**TRECHO FORNECIDO**
__________

A idealização da Era de Ouro de Hollywood em ‘Mank’ A idealização da Era de Ouro de Hollywood em ‘Mank’

A idealização da Era de Ouro de Hollywood em ‘Mank’

Líder em indicações ao Oscar 2021, o longa de David Fincher é uma ode a tudo que Hollywood está tentando deixar no passado

24 de abril de 2021 09:21
- Atualizado em 25 de abril de 2021 19:11

David Fincher entregou um de seus melhores trabalhos na década errada. Afinal, o belíssimo ‘Mank‘ é o filme ideal – literalmente, pois idealiza uma das épocas mais celebradas do cinema, a Era de Ouro de Hollywood – para o Oscar. Um quase perfeito Oscar bait. Só que para outra geração.

Um dos primeiros impactos de ‘Mank’ é informar aos desavisados que o roteiro de ‘Cidadão Kane‘ na verdade foi escrito por Herman J. Mankiewicz e não por Orson Welles. Dito isso, acompanhamos a jornada do roteirista em finalizar seu trabalho para que Welles pudesse dirigir um dos maiores filmes já vistos.

__________

**DADOS**
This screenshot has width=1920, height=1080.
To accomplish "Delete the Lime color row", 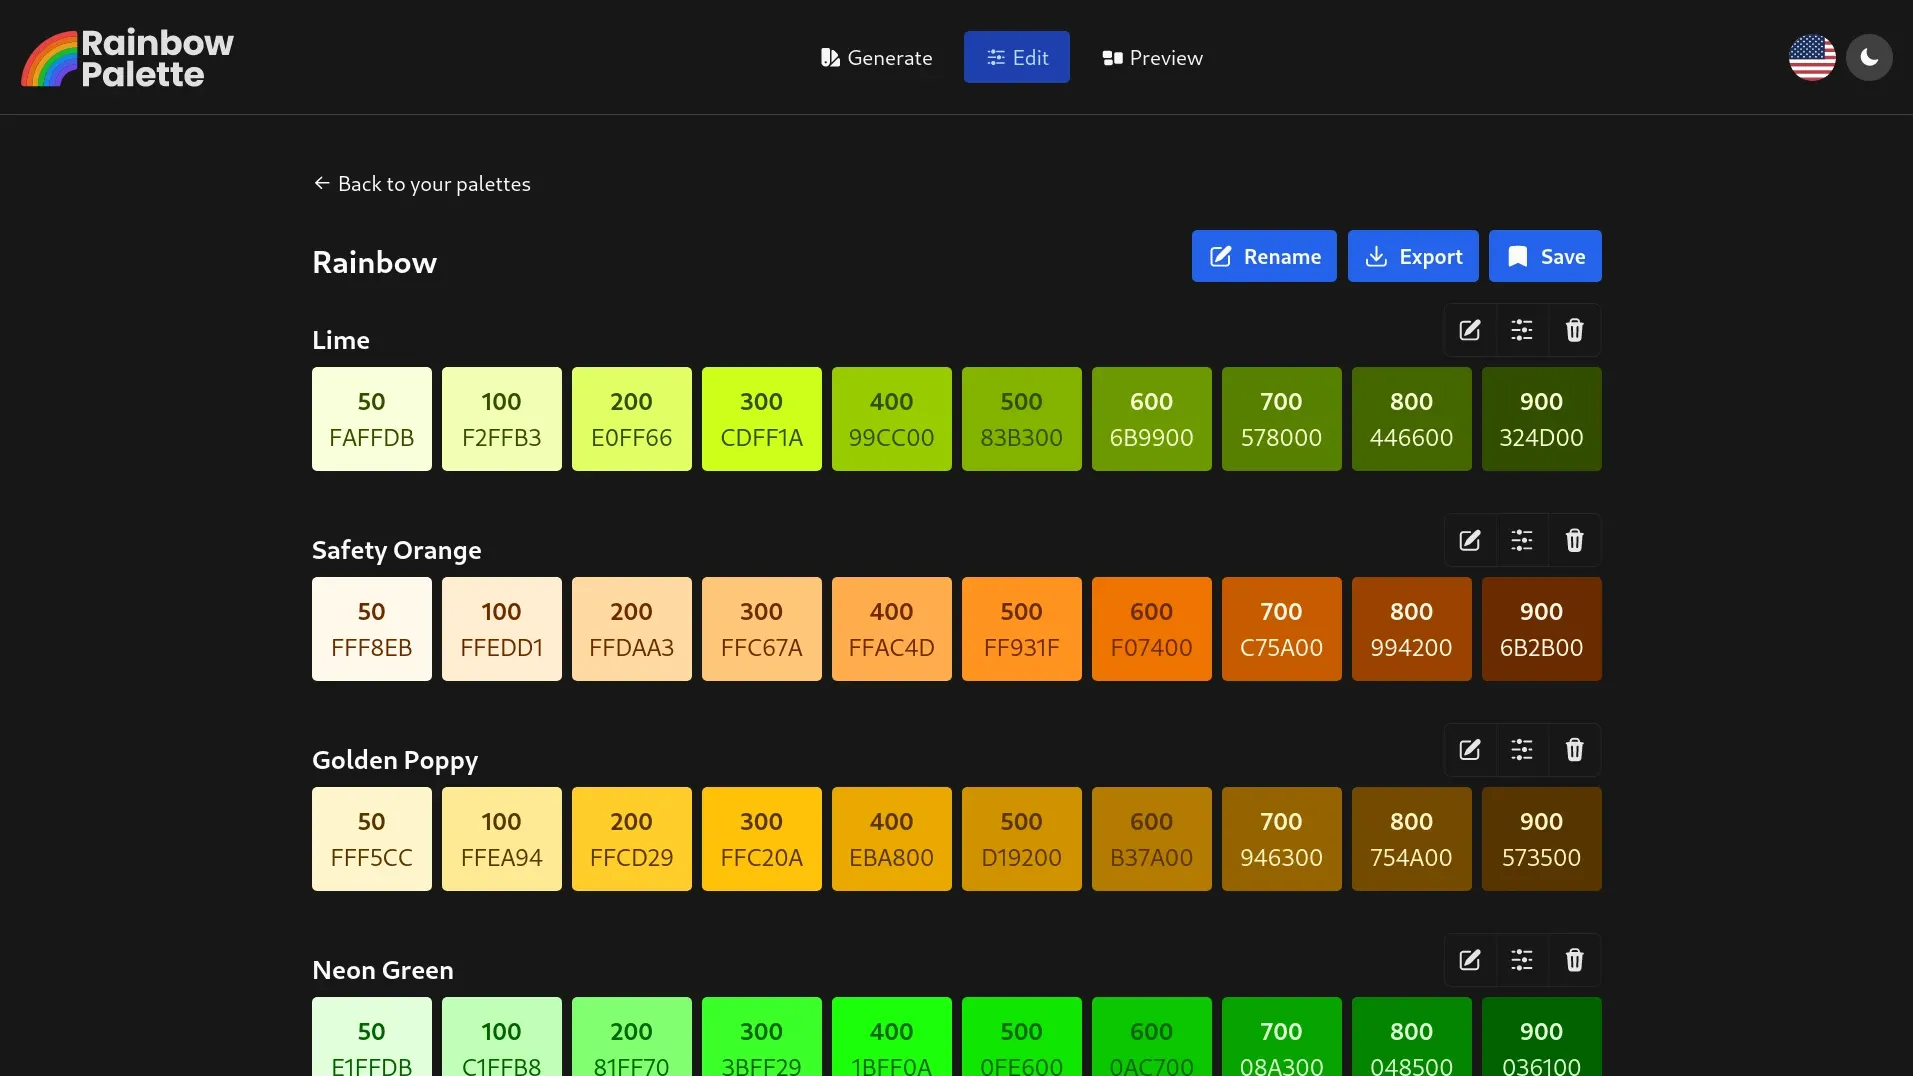I will point(1574,331).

__________

**INSTRUÇÕES**
1/ Segundo o trecho sobre o filme 'Mank', quem de fato escreveu o roteiro de 'Cidadão Kane'?
2/ Extraia do trecho sobre 'Mank', sem alterar nada, a parte que vai de "David Fincher entregou" até "para outra geração.".

**RESPOSTAS ESPERADAS**
1/ Herman J. Mankiewicz.

2/
David Fincher entregou um de seus melhores trabalhos na década errada. Afinal, o belíssimo ‘Mank‘ é o filme ideal – literalmente, pois idealiza uma das épocas mais celebradas do cinema, a Era de Ouro de Hollywood – para o Oscar. Um quase perfeito Oscar bait. Só que para outra geração.